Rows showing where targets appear
= = = = =
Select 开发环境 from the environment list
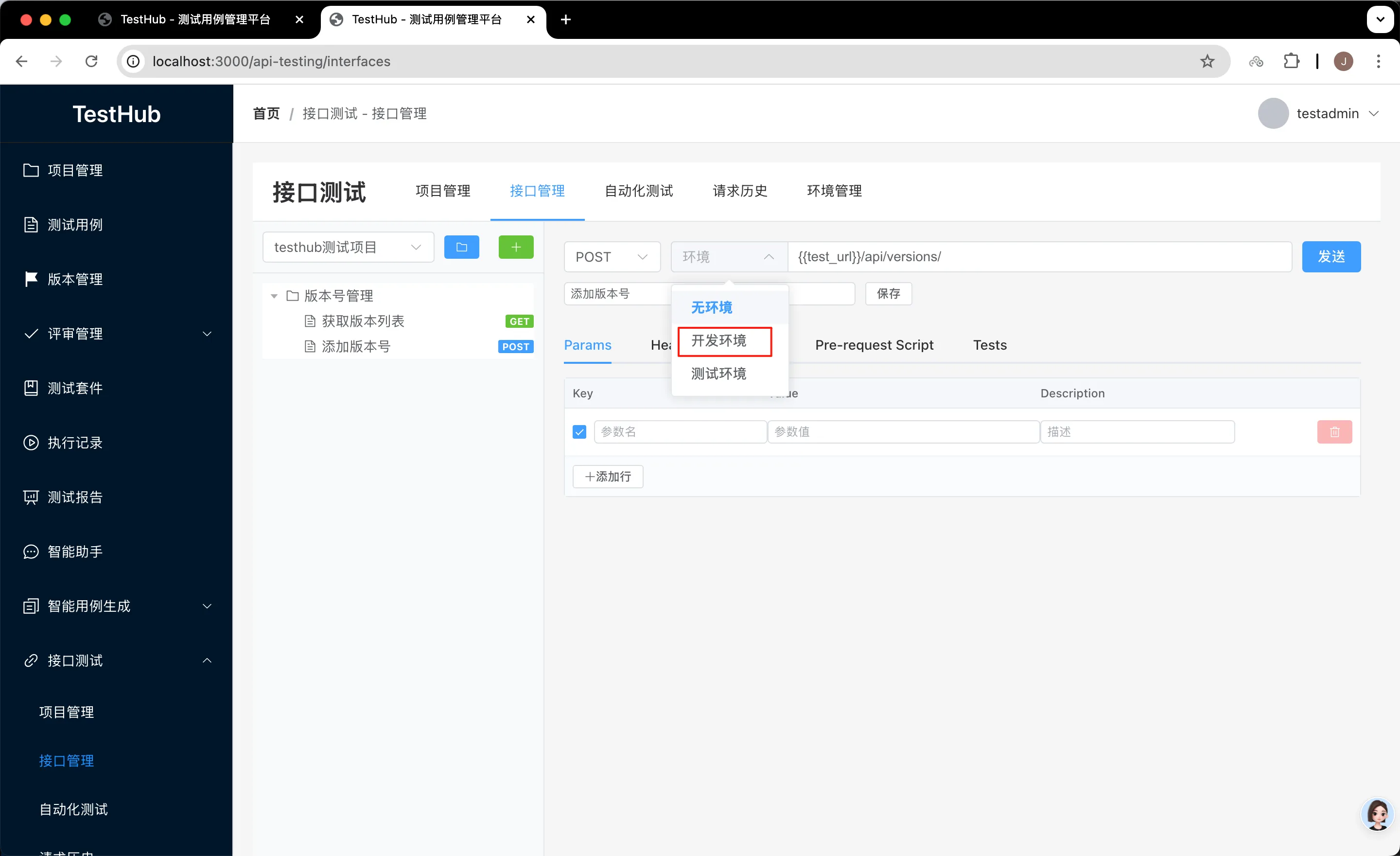The width and height of the screenshot is (1400, 856). [719, 341]
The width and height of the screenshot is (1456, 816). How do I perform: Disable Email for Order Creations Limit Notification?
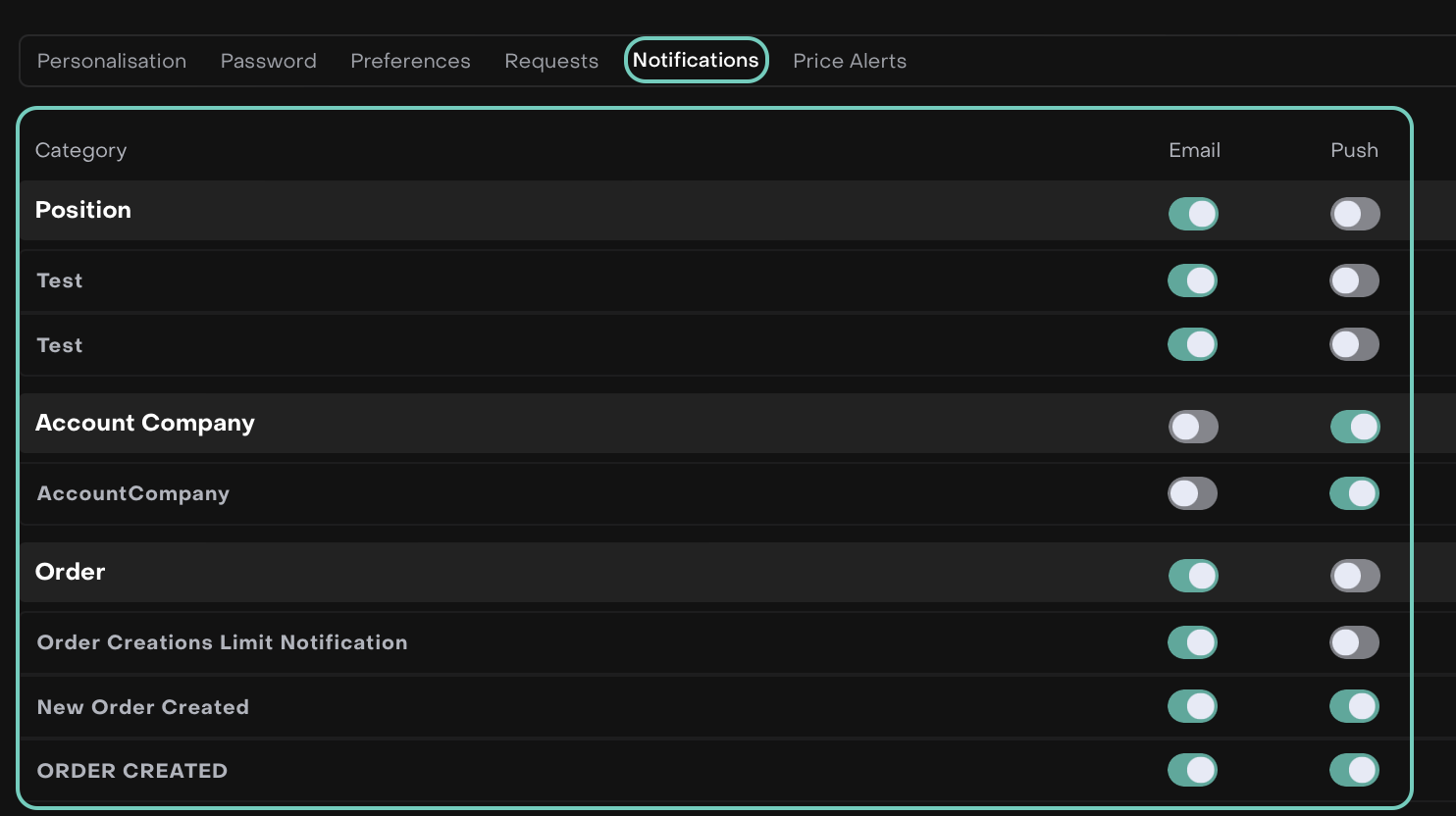click(1192, 642)

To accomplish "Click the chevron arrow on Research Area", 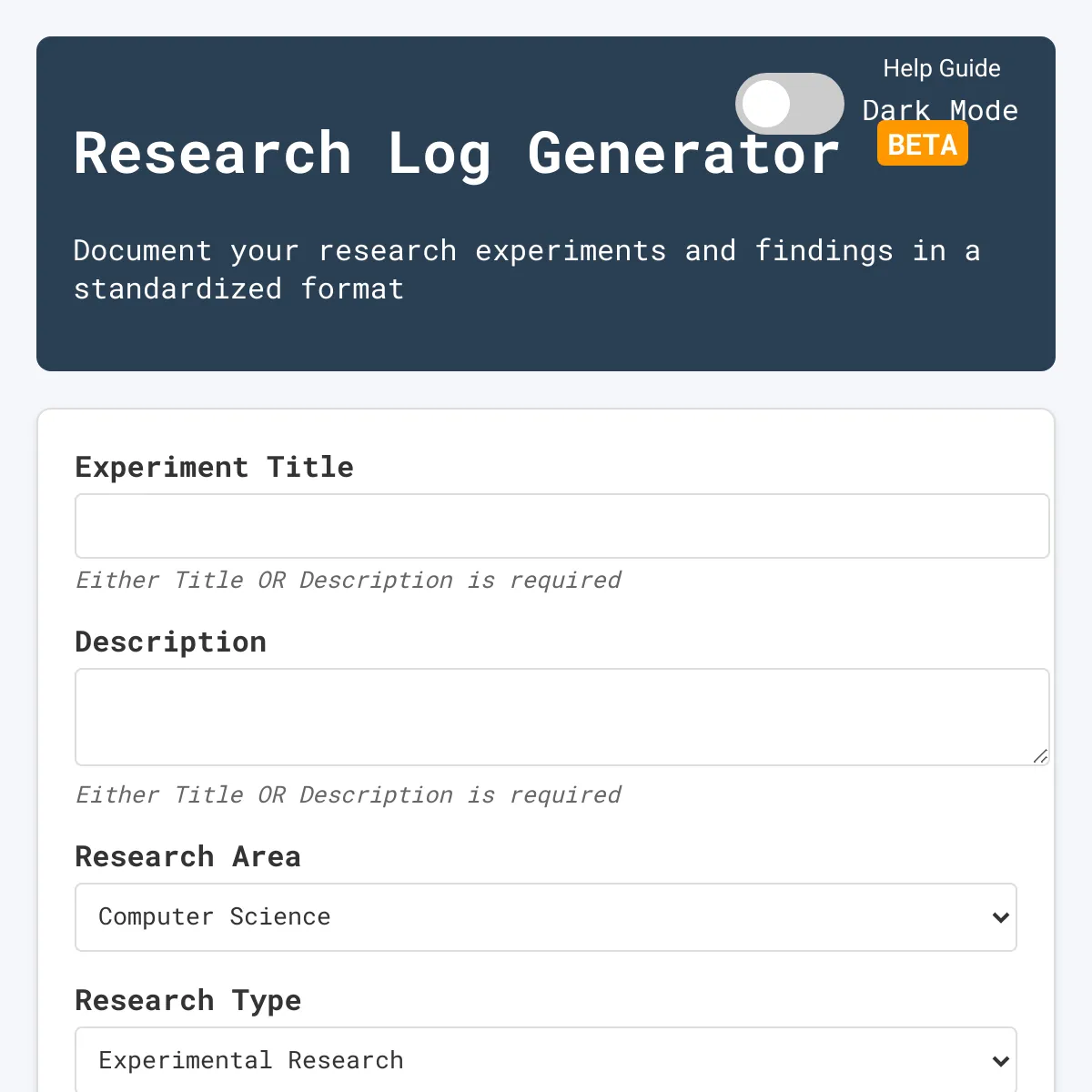I will 1000,917.
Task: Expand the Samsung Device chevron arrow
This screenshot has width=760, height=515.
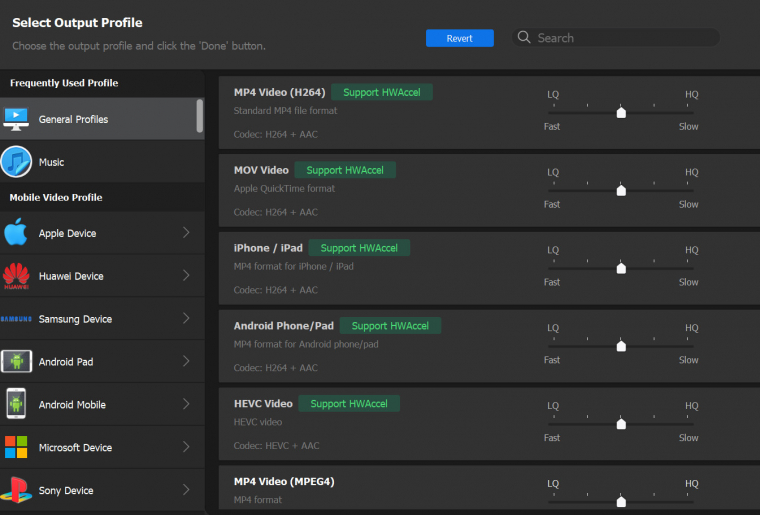Action: tap(186, 318)
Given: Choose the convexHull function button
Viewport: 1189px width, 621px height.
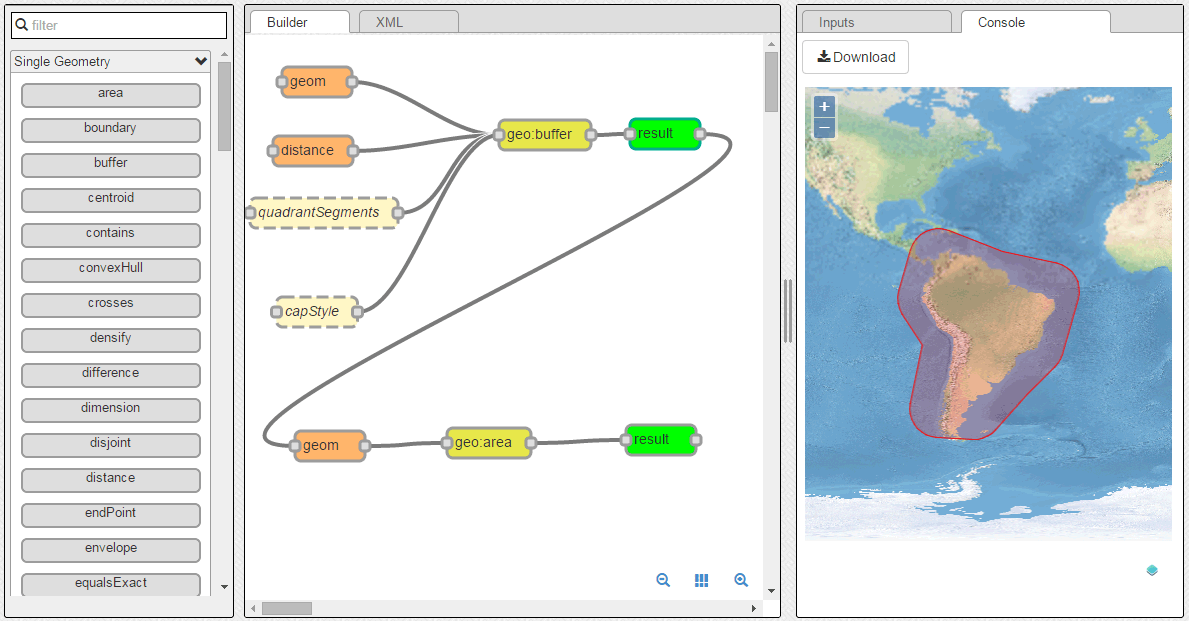Looking at the screenshot, I should (111, 269).
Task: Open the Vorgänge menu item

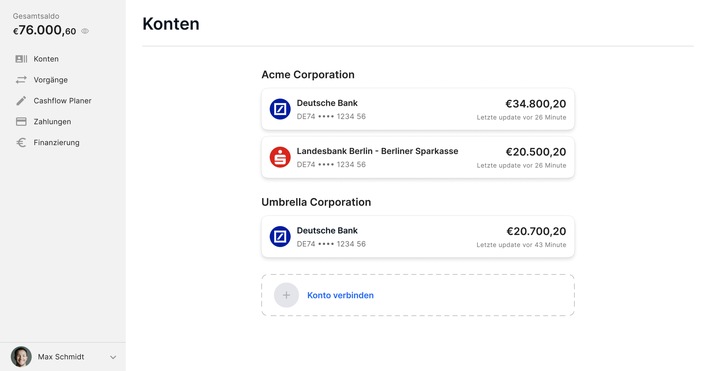Action: point(50,80)
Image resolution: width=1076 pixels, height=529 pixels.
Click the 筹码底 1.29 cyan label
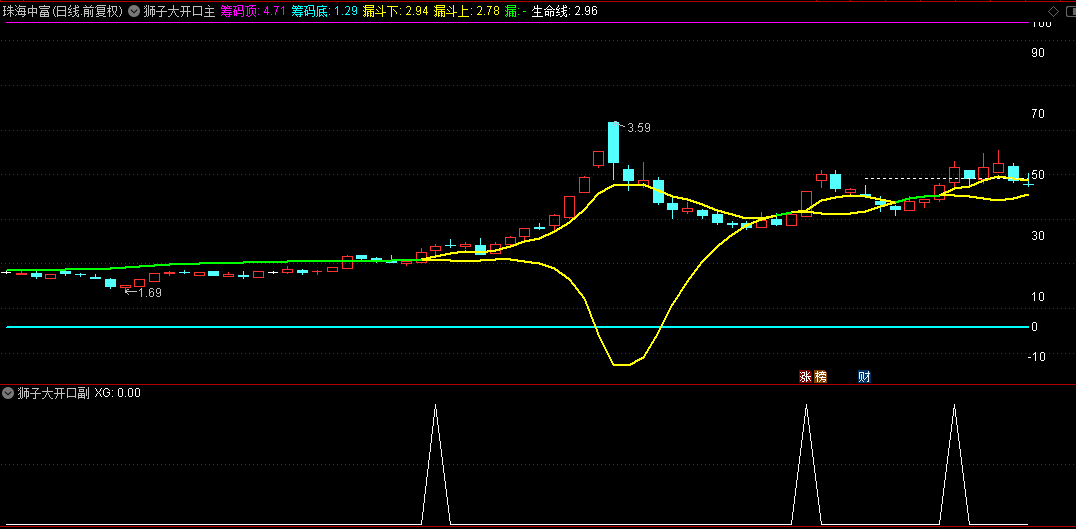tap(324, 12)
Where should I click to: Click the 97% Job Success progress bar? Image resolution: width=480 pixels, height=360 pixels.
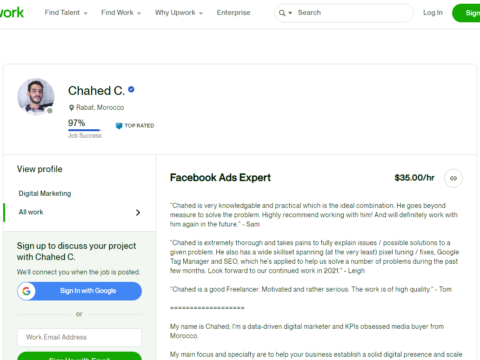tap(85, 130)
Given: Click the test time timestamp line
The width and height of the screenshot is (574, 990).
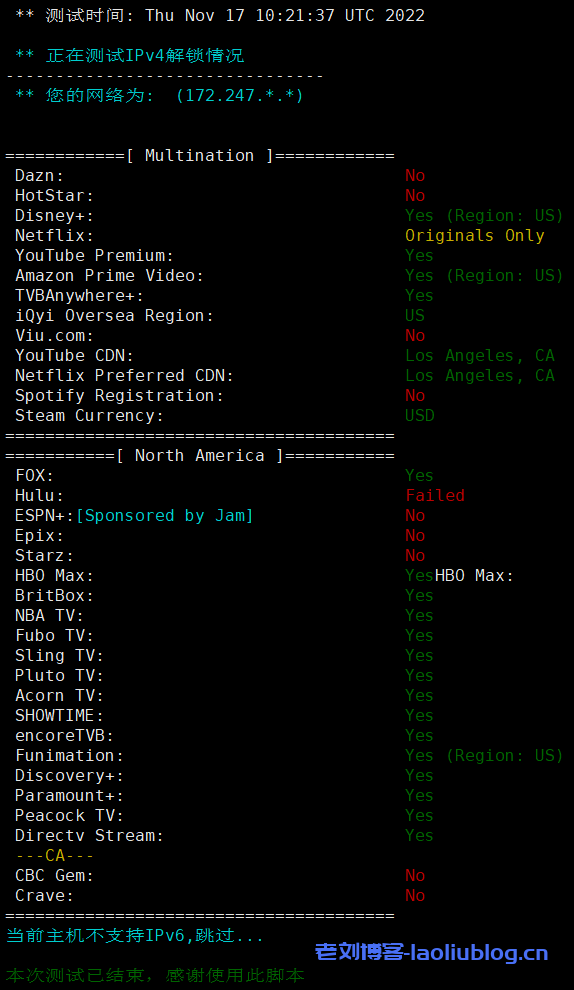Looking at the screenshot, I should coord(220,15).
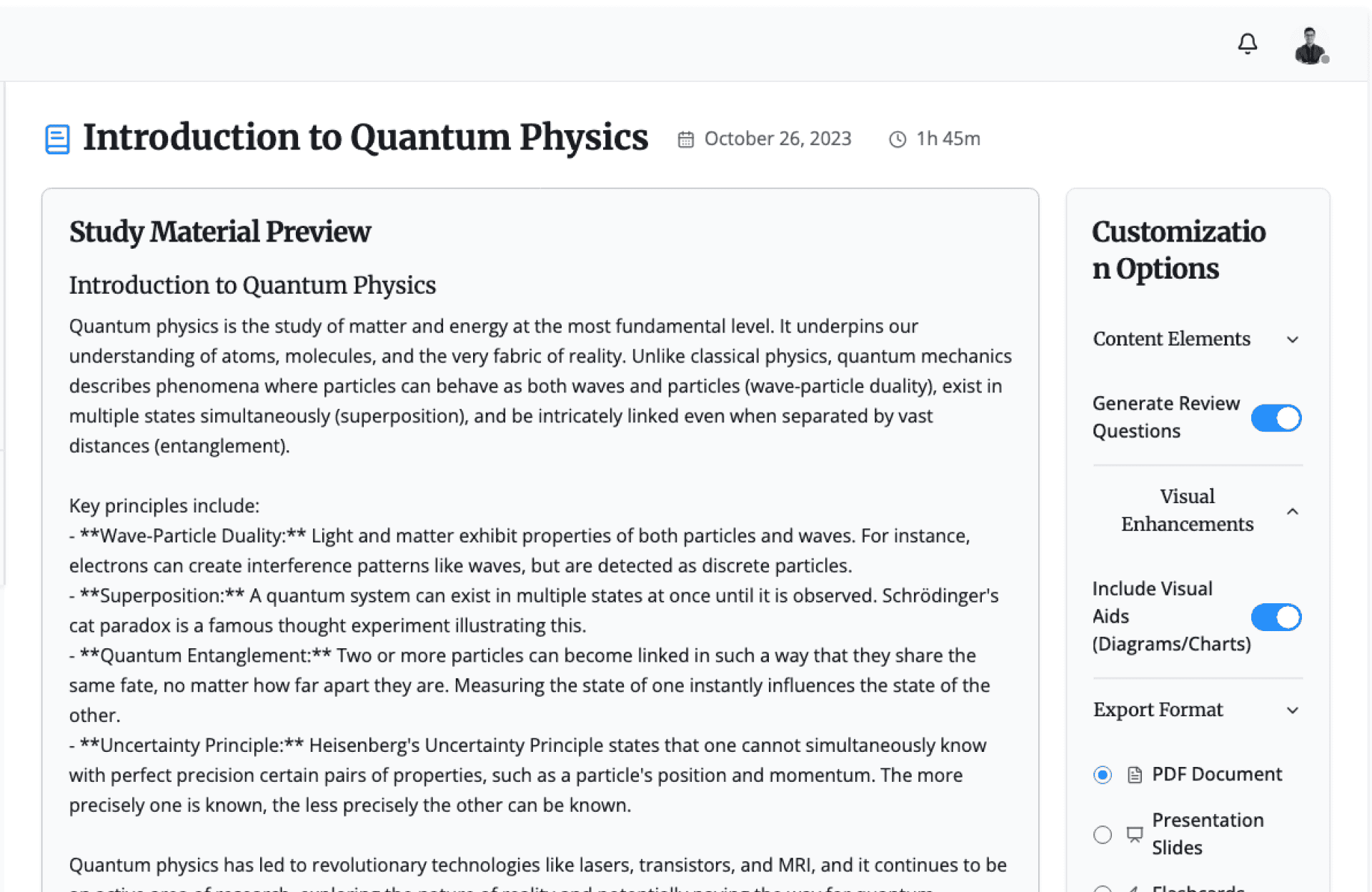
Task: Click the October 26, 2023 date label
Action: tap(777, 139)
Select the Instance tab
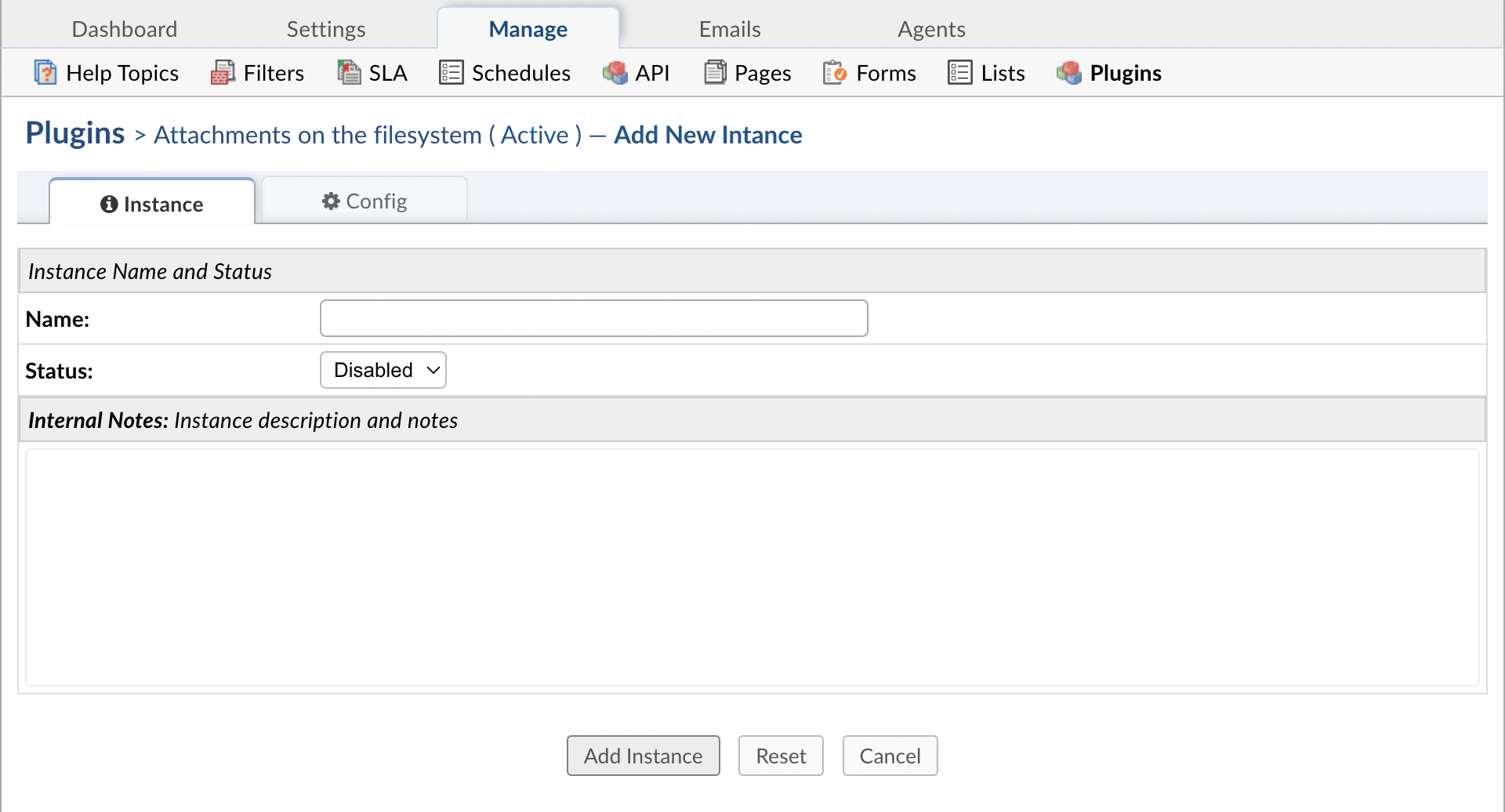This screenshot has height=812, width=1505. [152, 203]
= = = = =
Can you reproduce the rows word for word, starting with the line containing "Given: Choose the convexHull function button" and continuing through the end of the rows, leaving the pictures out of your answer?

Given: Choose the convexHull function button
Viewport: 1189px width, 621px height.
Looking at the screenshot, I should (111, 269).
Task: Open the Vorgänge menu item

Action: point(50,80)
Image resolution: width=1076 pixels, height=529 pixels.
Click the 筹码底 1.29 cyan label
tap(324, 12)
Where should I click to: Click the 97% Job Success progress bar? Image resolution: width=480 pixels, height=360 pixels.
tap(85, 130)
Given: Click the test time timestamp line
The width and height of the screenshot is (574, 990).
Looking at the screenshot, I should coord(220,15).
Task: Click the October 26, 2023 date label
Action: tap(777, 139)
Select the Instance tab
This screenshot has height=812, width=1505. [152, 203]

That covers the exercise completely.